Importing using MacOS (not iOS, that's the mobile device operating system) isn't any different than importing using Windows. Basically the user instructs Lightroom where to put imported images by using the Destination Panel in the import dialog. So decide where you want them to be put, then setup the Destination panel accordingly. If you are using a date hierarchy, then you select that option and then in the folders list below you highlight the "parent" folder under which the date-based folders are to be placed. Typically with a single hard-drive laptop, people would likely create a "My LR Photos" in the user's "Pictures" folder, so then the highlighted folder in the Import Dialog would need to be the "My LR Photos" folder.


----------



## BYUGRL (Sep 4, 2018)

Jim Wilde said:


> Importing using MacOS (not iOS, that's the mobile device operating system) isn't any different than importing using Windows. Basically the user instructs Lightroom where to put imported images by using the Destination Panel in the import dialog. So decide where you want them to be put, then setup the Destination panel accordingly.
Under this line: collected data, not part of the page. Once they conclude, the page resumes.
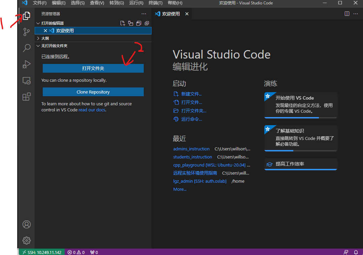
Task: Open the Manage gear settings icon
Action: [27, 240]
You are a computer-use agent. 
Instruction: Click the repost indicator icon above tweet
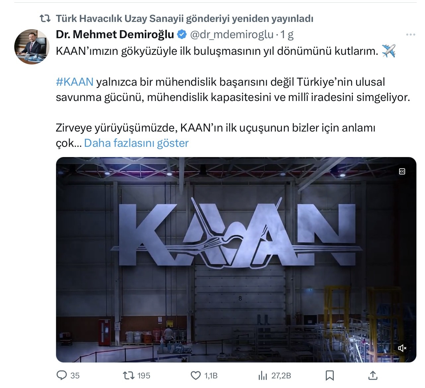[45, 19]
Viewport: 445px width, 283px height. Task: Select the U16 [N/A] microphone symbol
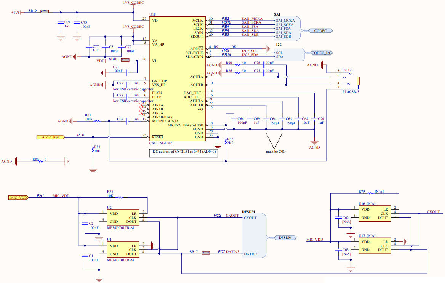click(x=375, y=213)
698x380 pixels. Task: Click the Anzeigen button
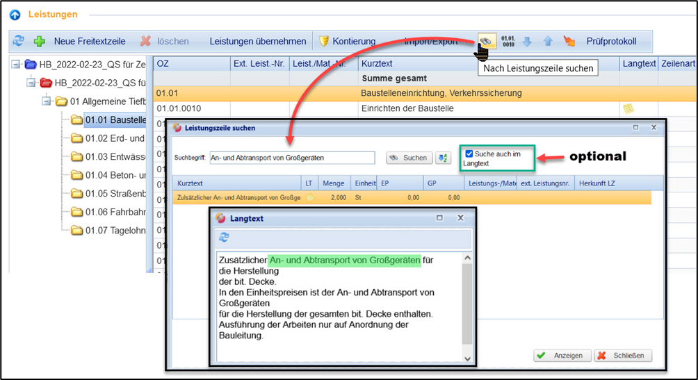click(562, 355)
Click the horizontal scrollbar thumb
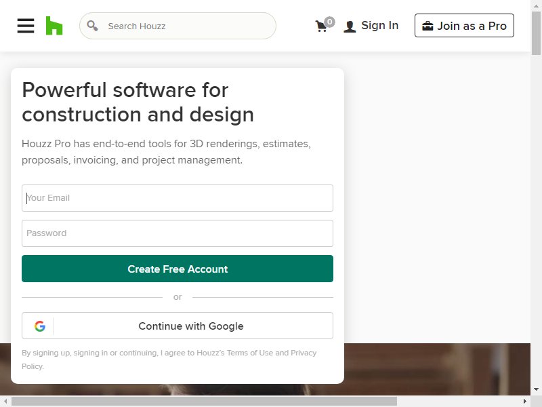Viewport: 542px width, 407px height. coord(204,402)
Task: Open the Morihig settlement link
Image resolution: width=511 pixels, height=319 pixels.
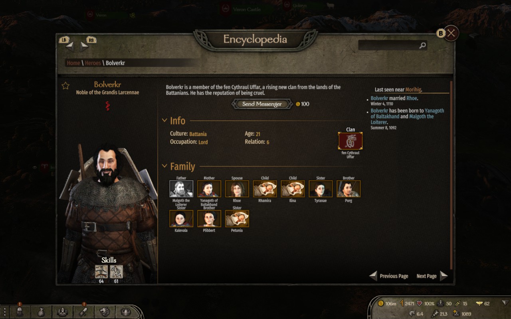Action: pos(413,90)
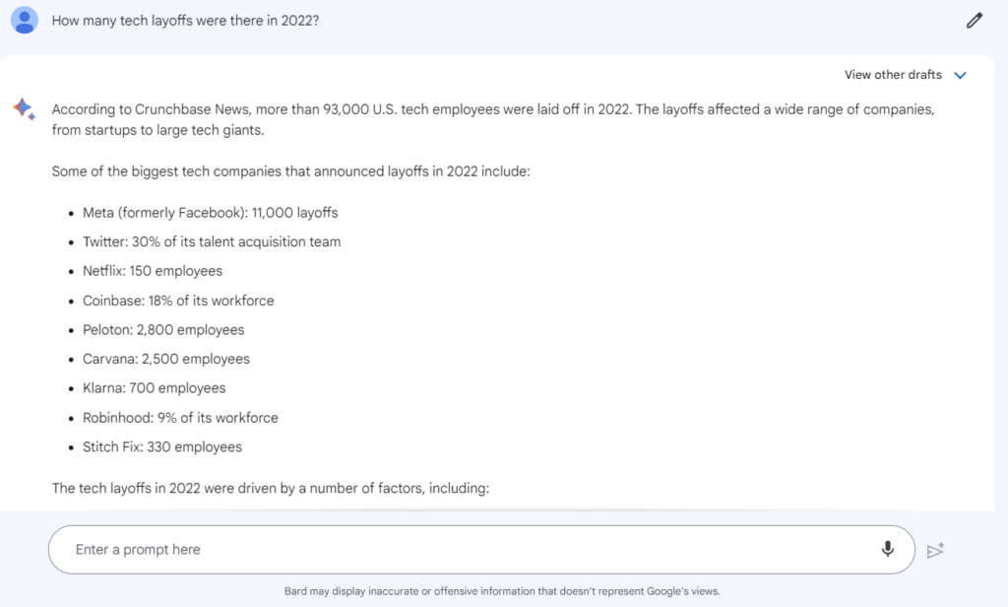
Task: Click the Bard sparkle logo icon
Action: coord(25,108)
If you are using a date hierarchy, then you select that option and then in the folders list below you highlight the "parent" folder under which the date-based folders are to be placed. Typically with a single hard-drive laptop, people would likely create a "My LR Photos" in the user's "Pictures" folder, so then the highlighted folder in the Import Dialog would need to be the "My LR Photos" folder.



Thanks-I have only imported 2 images to MacBOOK-(my mistake writing IOS-meant OS).  From a thumb drive. I did not diredtly import from LR for those 2 images-just let Macbook import them-I guess that is why they automatically went into Download folder. I am glad to know that if I have card reader w 500 images -MB won’t immediately  send to download folder. Just got worried-I was so used to Windows and importing all my images on to large hard drives within PC case. Now  w single 4 TB HD-I can’t just import every image  I want to or HD will fill up quick! Just new to working on images that are not on the internal HD and very new to Apple Macbook file system—NO bad-just different..
I was hoping to setup a separate file for LR Imports on Macbook in PICTURE folder—how do other people look at and rate images without importing all images into LR Classic. Do they just import all images each day-work on them-rate them etc... then put them on external HD and then delete from Macbook. I had many more HD’s on Dell Laptop-separate 2TB drive for LR imports on trips. Then when at home I would download all those images to external portable HD to move to my desktop PC system.
Just worried w only 1 drive -be it 4TB-it will have all OS programs on it plus images plus filters plus who knows-It could fill up fast. I usually take multiple exposures of same images for possible exp blending-esp any landcape images-could be 5 images identical except for bracketed exp. 
Sooo- w D810 body it eats up HD space quickly—thank u for any help-Donna


----------